# Excerpted text
* start *

Implementing a continuous integration and delivery strategy within development environments is crucial for maintaining agility and reliability in software delivery. In this article, I guide you through configuring a robust CI/CD pipeline for your project drawing on our experience with Azure DevOps as a version control and project management platform. The proposed solution is suitable for small to medium agile teams working on a non-trivial Salesforce project.
The strategy aims to integrate best practices into the development lifecycle by refining our definition of done. Enforcing stringent validation in the projects’ earliest stages with required unit tests on every change, guaranteed the stability of our implementations.
Similarly to introducing coding standards in a team, we in Triple Innovations emphasize the need for every member to be involved in the pipeline design phase and to provide crucial feedback and ideas for potential improvements to the process. Investing in a good structure and cohesiveness gave us the ability to focus on the actual solutions that we were building without being restricted by a policy no one understood or wanted to follow.
Before diving into a project, it is crucial for a team to establish a clear development process. In the context of IT projects, there are many parts of that process which take place during its course. First, you pick a methodology. Do you use waterfall or go full on agile? What time should you hold the daily stand-up meeting? What should you discuss on it, and more importantly, how long should it last? At some point, you either agree on the new and improved way of doing things or you just get tired and do what you’ve always done.
Sooner or later, you get to the point where someone expects that you start “actually” working on the project and stop endlessly discussing it. But without a clearly defined process in place, a project is almost surely doomed to fail or at the very least, break a few deadlines. When it comes to CI/CD, there is no one-size-fits-all, some options favour smaller teams, others larger. Some are too specific and can’t be applied to your circumstances, others are too generic and achieve very little in optimizing your work.

* end *

# Tasks to perform
**a.** In the CI/CD pipeline article, do the following statements agree with the text? Answer yes or no for each, quoting the words that decide it. (i) The solution is meant for large enterprise teams. (ii) Azure DevOps served as the version control and project management platform. (iii) Unit tests were required on every change.
**b.** Using the CI/CD pipeline article, answer these questions:
(i) Which platform does the article draw on for its experience?
(ii) Which company is named as emphasizing every member's involvement in pipeline design?
(iii) What is the first step of the development process the article lists?
**c.** Carry on the CI/CD pipeline article from the point where it stops.
The records that come next have no connection to the CI/CD pipeline article.

# Data records
* start *

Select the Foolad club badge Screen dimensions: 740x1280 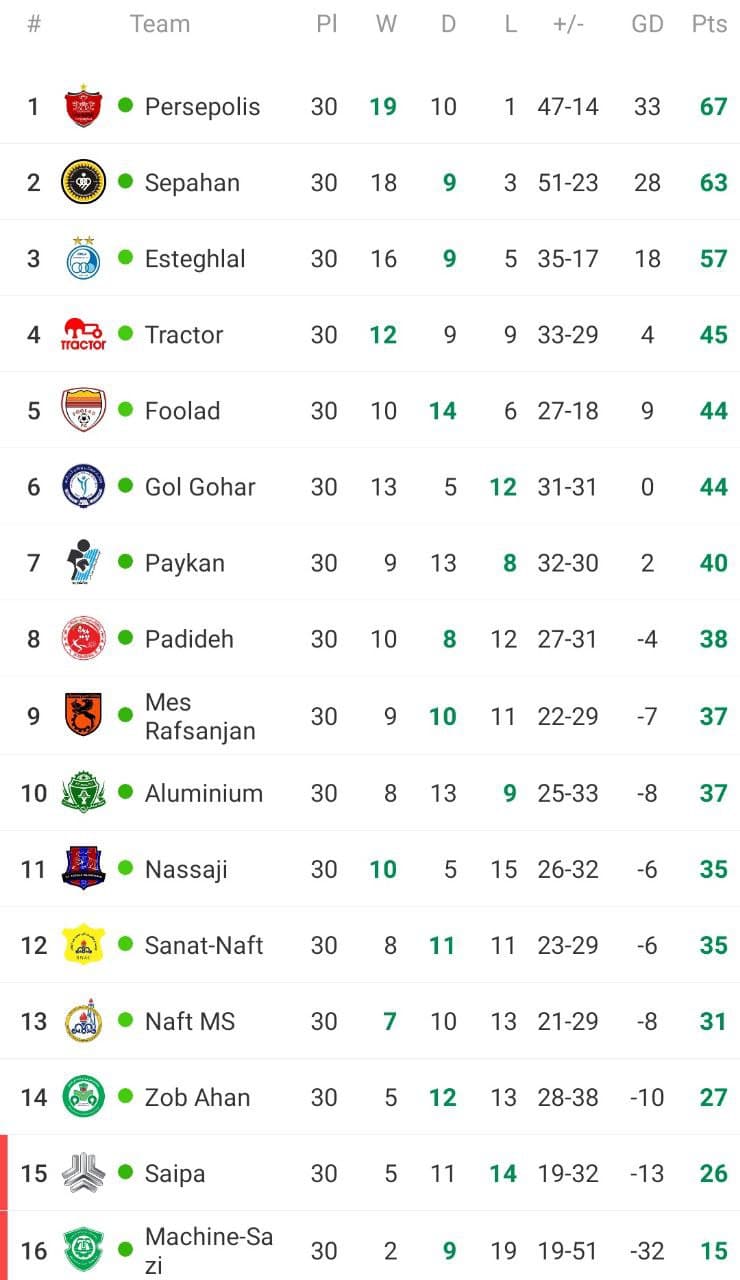click(x=83, y=410)
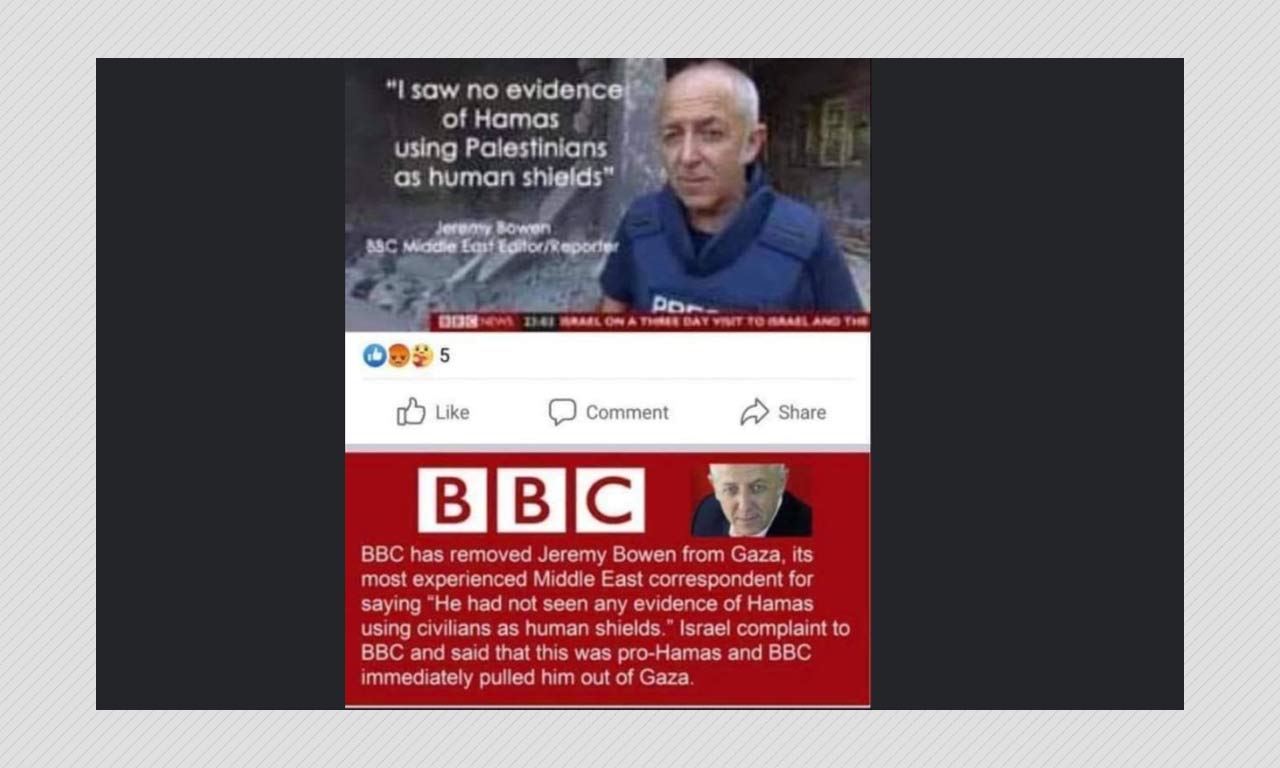Image resolution: width=1280 pixels, height=768 pixels.
Task: Click the Jeremy Bowen name caption
Action: click(x=492, y=227)
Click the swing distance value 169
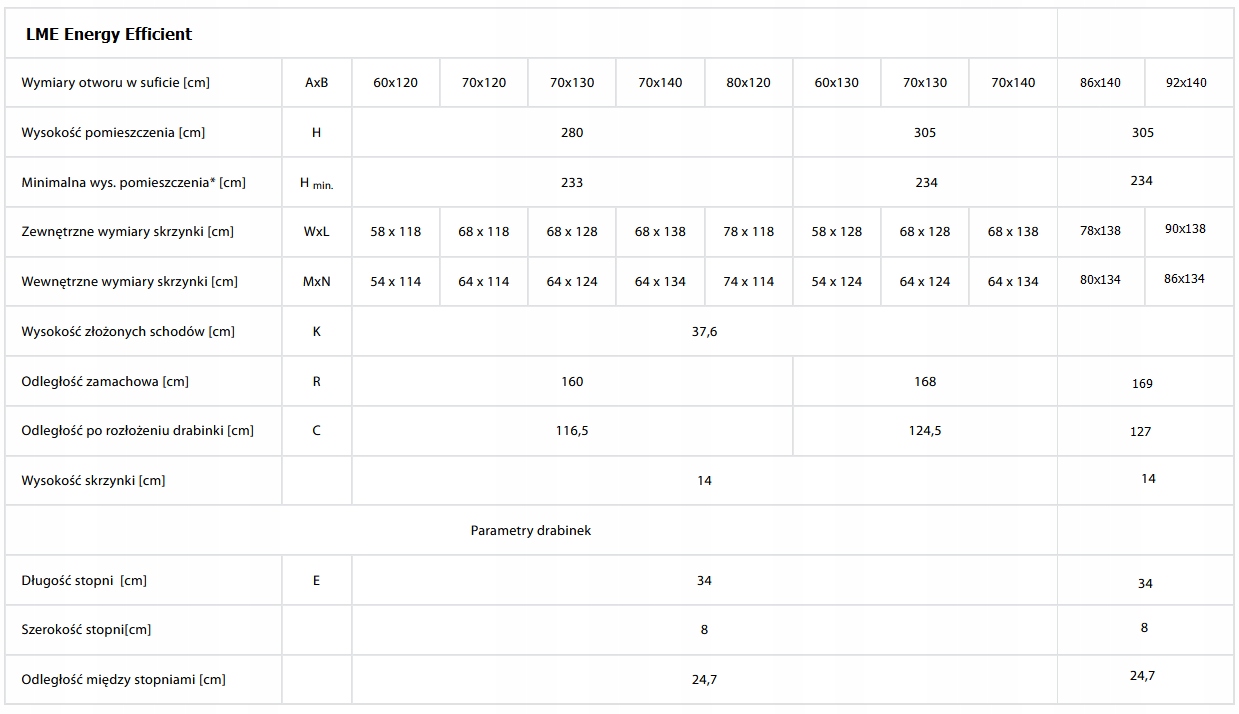The image size is (1239, 714). point(1142,383)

* end *

# Results for the exercise
**a.**
(i) No: "suitable for small to medium agile teams"
(ii) Yes: "Azure DevOps as a version control and project management platform"
(iii) Yes: "required unit tests on every change"

**b.**
(i) Azure DevOps
(ii) Triple Innovations
(iii) Picking a methodology

**c.**
You obviously agree to use Git, but what branching model or versioning strategy do you implement? What about testing, are there dedicated environments for functional or user acceptance testing? This just raises more questions and becomes a process within a process.
Here’s how we did it in one of our most recent projects.
Our CI/CD Journey
Without going into many details, the project consisted of an integration between Salesforce and an external system. We had the unique opportunity of having enough time before the project started to plan ahead, so we took advantage of that. We invested time in setting up the environments and pipelines, so that everything was ready when development started.
Never underestimate the time investment of educating everyone on the process itself. There is nothing worse than following a process you don’t understand. It can lead to restricting a person’s creativeness, which is not in anyone’s interest. The process should in fact serve the team, not the other way around.
Whenever a new member joins the team, we recommend that you hold a knowledge transfer session exclusively about the process. New members will quickly catch on and be able to contribute in no time, and current members will get a nice refresher in case some things were starting to get kind of blurry.
We decided on having a single centralized org, designated for Quality Assurance (QA) with every team member having their own dedicated development org as well. Since the project itself did not yet have an actual production environment, we considered QA as our production.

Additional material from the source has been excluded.